• [Given request]: Pull out each line in the items below that contains the word "search". Give each line in full.

• [Records to use]:

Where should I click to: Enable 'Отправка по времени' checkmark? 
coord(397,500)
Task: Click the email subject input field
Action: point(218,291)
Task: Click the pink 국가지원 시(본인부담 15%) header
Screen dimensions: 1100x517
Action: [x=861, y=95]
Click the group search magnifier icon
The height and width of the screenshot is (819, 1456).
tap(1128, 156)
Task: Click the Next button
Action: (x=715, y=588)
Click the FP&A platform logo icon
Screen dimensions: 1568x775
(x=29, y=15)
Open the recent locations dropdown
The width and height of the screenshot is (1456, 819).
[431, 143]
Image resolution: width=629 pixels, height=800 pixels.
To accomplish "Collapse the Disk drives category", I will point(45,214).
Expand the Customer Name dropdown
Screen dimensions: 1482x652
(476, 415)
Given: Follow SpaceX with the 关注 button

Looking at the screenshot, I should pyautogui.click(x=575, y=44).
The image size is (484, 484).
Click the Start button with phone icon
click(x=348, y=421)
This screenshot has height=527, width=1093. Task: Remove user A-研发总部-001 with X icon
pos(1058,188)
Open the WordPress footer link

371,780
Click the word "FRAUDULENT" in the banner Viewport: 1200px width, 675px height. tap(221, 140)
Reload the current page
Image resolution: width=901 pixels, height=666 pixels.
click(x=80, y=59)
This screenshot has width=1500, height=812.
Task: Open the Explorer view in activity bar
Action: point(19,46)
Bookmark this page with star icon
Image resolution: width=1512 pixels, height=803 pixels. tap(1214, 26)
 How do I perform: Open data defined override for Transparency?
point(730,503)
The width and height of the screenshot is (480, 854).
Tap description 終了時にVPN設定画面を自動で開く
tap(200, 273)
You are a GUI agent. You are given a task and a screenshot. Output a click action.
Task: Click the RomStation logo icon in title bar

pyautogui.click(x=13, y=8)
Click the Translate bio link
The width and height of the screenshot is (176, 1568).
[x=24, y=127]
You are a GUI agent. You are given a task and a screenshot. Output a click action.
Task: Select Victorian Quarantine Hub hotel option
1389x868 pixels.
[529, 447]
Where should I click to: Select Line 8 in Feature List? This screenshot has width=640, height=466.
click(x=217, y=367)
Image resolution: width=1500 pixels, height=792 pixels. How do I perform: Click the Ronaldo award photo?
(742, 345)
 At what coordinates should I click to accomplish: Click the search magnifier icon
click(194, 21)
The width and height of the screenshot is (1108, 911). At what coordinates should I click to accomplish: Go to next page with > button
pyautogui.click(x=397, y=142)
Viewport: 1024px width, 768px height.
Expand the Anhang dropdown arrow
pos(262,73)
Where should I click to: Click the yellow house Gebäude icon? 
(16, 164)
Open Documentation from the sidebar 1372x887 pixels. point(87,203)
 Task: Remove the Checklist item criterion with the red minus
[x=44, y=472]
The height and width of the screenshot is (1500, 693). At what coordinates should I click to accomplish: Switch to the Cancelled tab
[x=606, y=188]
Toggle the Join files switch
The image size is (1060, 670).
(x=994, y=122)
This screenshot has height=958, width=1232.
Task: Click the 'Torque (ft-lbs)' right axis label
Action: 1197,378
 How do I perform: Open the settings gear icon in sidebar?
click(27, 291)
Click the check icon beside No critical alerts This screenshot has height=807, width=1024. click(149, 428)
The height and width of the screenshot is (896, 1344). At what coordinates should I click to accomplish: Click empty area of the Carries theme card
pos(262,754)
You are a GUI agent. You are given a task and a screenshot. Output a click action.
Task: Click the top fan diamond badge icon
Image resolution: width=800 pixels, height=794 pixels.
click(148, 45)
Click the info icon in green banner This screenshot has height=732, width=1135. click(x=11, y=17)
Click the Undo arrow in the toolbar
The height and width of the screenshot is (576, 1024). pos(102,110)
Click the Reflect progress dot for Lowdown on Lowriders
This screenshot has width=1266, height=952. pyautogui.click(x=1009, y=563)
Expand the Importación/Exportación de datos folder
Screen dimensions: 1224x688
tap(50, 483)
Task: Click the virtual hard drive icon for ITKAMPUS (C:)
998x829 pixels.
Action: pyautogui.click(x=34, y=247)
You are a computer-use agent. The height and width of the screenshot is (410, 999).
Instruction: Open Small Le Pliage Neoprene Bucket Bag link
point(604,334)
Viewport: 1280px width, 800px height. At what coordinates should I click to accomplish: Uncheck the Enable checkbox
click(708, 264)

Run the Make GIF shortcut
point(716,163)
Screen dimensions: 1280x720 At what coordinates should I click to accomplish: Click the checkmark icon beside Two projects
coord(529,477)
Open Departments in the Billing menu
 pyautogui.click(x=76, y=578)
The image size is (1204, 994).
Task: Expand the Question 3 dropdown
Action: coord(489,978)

• [Result of the task]:
Click the group search magnifier icon
 At what coordinates should I click to accomplish: Click the search magnifier icon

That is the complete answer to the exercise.